Nerve growth factor in neuronal development and maintenance
- PMID: 2828509
- DOI: 10.1242/jeb.132.1.177
Nerve growth factor in neuronal development and maintenance
Abstract
One of the major roles of nerve growth factor (NGF) is to mediate the selective survival of a proportion of the developing sympathetic and sensory neurones as they innervate their particular target tissues. The underlying basis of this phenomenon is the synthesis of limited amounts of NGF in the target, its secretion around, and uptake by, the nerve terminal and its retrograde transport along axons to the neuronal cell bodies. The cascades of reactions which lead to neuronal survival and maintenance are initiated by signal transduction somewhere in this pathway.
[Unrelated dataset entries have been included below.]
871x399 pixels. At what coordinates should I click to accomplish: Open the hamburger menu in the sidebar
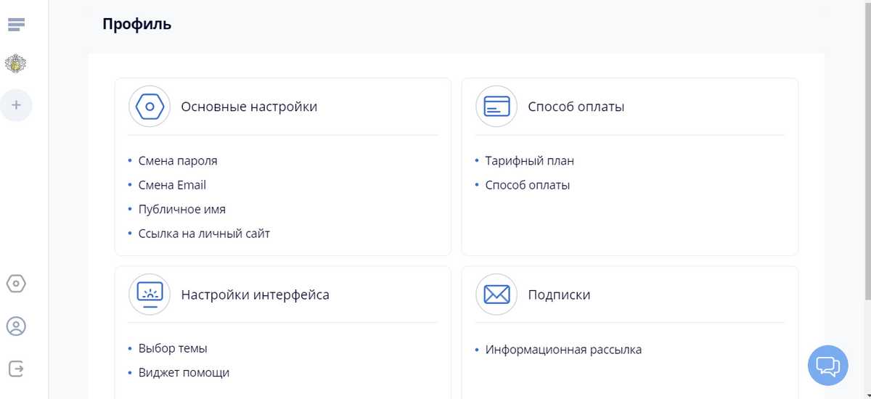pos(16,25)
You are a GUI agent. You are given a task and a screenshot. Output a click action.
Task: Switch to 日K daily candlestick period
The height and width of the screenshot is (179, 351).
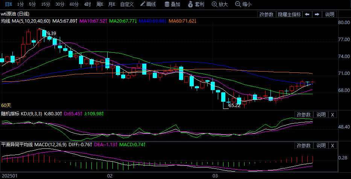8,4
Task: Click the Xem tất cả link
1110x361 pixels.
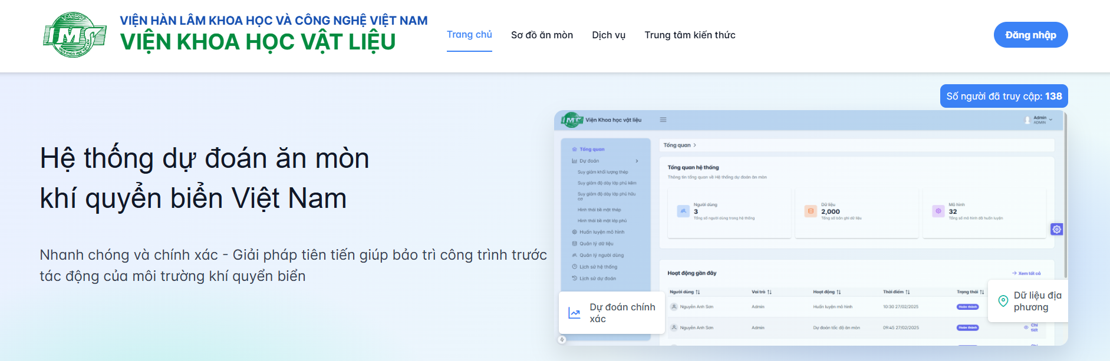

Retrograde transport and the initial signal transduction step begin when NGF binds to NGF receptors on the nerve terminal. Receptor-mediated internalization and the survival and maintenance function of NGF are mediated by the higher affinity receptors. These receptors have relative molecular masses of approx. 145,000 and are trypsin-resistant when occupied. In contrast, the larger population of lower affinity receptors have relative molecular masses of 85,000 and are rapidly degraded by trypsin. Clustering of the lower affinity receptors by a variety of agents gives them many of the characteristics of the higher affinity receptors, suggesting receptor interconversion may play a role in NGF actions. The structure of the lower affinity NGF receptor, determined by gene transfer and cloning, shows it to be a unique, heavily glycosylated protein. The extracellular domain is rich in cysteine-containing repeat units while the intracellular domain lacks the consensus sequence for an endogenous kinase activity. It is likely that the higher affinity receptor contains this protein as the NGF binding subunit together with a second protein which determines both the nature of the signal transduction mechanism and the process of internalization.